AIPAC has long supported settlements and occupation and discrimination– whatever the Israeli government wants. But if AIPAC loses Democratic Jews, then Israel will become politicized; and Israel could come under a lot of pressure. Eisner is endorsing the idea that the lobby is an institution of Jewish influence, on the Democratic side anyway (and she downplays Sheldon Adelson’s influence on the right).

Yehuda Kurtzer, a Zionist speaker who appears at J Street gatherings, issued a very similar warning in the Forward this week: “The biggest threat to the Jews? The Partisan divide.”

Kurtzer says “Jewish power” derives from Jews sticking together.

People don’t like talking about Jewish power out loud because, despite good intentions, it either sounds anti-Semitic itself or gives fodder for anti-Semites. But Jewish power in America has been essential to Jewish thriving in America, and it has required instruments of solidarity — and specifically, the technique of presenting to the rest of the world an image, even if a facade, of communal unity.

That is an astute analysis. But as Kurtzer concedes, Jews now feel secure enough in the U.S. that they don’t need to huddle in a Jewish collective. And this loss of collective identity concerns him:

I fear that the foundations of Jewish power in America, which in turn allow individuals to thrive in American politics, depend more heavily on this group identity than its critics like to admit.

Israel is obviously near the root of Kurtzer’s concern. When Jews don’t collectivize as Jews, some of them make coalitions with “anti-Semites on the left.” Those coalitions, he says, “give a pass to violence against Jews in the name of anti-Zionism, and… otherwise discredit the Jewish national rights that are accorded to all other ethnic groups.”
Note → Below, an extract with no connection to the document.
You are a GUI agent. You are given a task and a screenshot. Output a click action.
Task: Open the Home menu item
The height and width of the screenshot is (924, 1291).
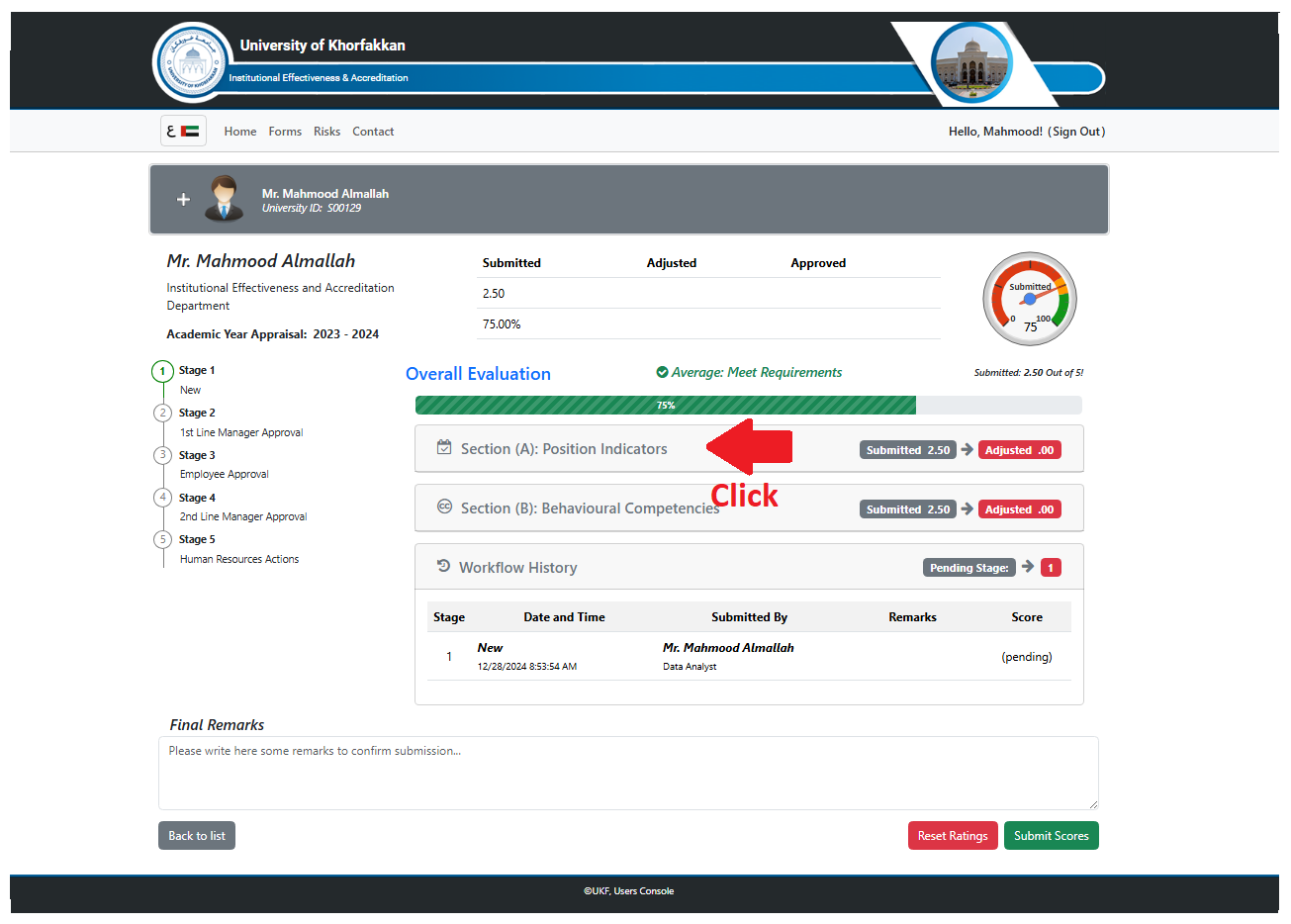(239, 132)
That’s pretty much the same thing centrist and rightwing Zionists say about anti-Zionists. Kurtzer is angered by Jewish Voice for Peace, for delegitimizing Israeli democracy.

Both Kurtzer and Eisner are nostalgic for the age when Jews lobbied together and suppressed their differences. Americans for Peace Now would seem to have a similar rationale, I presume: that being a member of the Conference of Presidents, and therefore on the board of AIPAC, is justified because Jews will only have influence if they speak with one voice. Though AIPAC and the Conference have supported the settlement project that APN has so vigorously documented and opposed.

The next generation of Jews doesn’t place the Jewish collective over liberal coalitions. Jewish Voice for Peace and IfNotNow both demonstrate against AIPAC and the Jewish establishment. These young people have chosen solidarity with Palestinians over solidarity with Zionists; and it seems to be moving the Democratic base.

Eisner and Kurtzner’s panic is in the end an expression of the crisis of Zionism. After 50 years of occupation, you’re either with Netanyahu/Trump or against them. The middle ground is disappearing.